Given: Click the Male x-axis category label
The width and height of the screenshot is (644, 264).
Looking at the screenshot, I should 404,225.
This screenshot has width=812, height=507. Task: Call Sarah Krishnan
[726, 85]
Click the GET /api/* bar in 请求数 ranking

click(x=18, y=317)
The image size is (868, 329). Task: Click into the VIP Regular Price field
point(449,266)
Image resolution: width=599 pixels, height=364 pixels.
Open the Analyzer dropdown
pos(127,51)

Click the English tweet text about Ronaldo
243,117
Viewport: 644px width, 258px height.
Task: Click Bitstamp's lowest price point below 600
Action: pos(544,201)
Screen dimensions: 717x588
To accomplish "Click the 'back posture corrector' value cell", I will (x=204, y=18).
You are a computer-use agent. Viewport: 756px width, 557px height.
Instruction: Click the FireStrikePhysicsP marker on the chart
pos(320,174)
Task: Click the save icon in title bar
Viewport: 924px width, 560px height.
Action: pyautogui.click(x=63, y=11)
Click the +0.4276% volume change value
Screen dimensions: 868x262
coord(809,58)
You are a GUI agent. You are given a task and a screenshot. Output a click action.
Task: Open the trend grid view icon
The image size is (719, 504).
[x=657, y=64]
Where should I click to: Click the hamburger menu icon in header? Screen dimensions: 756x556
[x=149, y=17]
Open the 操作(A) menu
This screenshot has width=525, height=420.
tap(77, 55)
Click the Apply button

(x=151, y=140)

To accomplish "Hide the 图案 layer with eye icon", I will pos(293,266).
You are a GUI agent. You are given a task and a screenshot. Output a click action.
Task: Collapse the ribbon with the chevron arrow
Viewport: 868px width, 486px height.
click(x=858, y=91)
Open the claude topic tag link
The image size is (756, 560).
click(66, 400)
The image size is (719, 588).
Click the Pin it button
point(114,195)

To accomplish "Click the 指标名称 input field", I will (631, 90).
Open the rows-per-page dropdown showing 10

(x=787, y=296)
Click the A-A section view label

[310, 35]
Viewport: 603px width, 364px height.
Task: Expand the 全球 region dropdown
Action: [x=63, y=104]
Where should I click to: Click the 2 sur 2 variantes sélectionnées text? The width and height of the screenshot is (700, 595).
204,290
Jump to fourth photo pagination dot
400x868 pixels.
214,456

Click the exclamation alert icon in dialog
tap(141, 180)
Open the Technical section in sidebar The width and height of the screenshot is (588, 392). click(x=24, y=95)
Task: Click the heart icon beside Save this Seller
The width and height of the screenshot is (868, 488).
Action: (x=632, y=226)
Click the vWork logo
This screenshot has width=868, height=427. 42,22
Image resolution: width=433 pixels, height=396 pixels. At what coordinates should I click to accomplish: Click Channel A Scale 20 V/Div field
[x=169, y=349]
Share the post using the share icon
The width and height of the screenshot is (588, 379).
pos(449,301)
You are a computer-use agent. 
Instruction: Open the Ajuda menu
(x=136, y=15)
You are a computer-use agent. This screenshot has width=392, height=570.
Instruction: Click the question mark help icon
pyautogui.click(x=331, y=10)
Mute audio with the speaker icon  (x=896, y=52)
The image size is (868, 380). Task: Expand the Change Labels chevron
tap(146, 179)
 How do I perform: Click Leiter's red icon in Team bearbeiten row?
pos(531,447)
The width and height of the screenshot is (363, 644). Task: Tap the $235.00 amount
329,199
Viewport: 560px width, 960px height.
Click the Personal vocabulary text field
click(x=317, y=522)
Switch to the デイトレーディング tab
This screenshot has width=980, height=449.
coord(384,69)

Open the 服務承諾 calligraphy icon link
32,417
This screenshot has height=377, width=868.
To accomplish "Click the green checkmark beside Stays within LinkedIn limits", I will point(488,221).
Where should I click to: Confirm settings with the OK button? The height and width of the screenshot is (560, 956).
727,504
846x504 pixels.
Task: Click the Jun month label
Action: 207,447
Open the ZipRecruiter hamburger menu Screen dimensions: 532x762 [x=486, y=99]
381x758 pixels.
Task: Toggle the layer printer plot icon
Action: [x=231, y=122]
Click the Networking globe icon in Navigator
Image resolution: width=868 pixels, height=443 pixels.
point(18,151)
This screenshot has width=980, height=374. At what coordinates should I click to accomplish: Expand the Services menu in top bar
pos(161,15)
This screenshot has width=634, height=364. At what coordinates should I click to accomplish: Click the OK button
== == ==
**What is expected:**
Repeat exactly the lines that run from the opening of the listing through the line holding "Image resolution: width=599". Leave out everything else.

**Reply:**
Given: Click the Male x-axis category label
The width and height of the screenshot is (644, 264).
Looking at the screenshot, I should 404,225.
This screenshot has width=812, height=507. Task: Call Sarah Krishnan
[726, 85]
Click the GET /api/* bar in 请求数 ranking

click(x=18, y=317)
The image size is (868, 329). Task: Click into the VIP Regular Price field
point(449,266)
Image resolution: width=599 pixels, height=364 pixels.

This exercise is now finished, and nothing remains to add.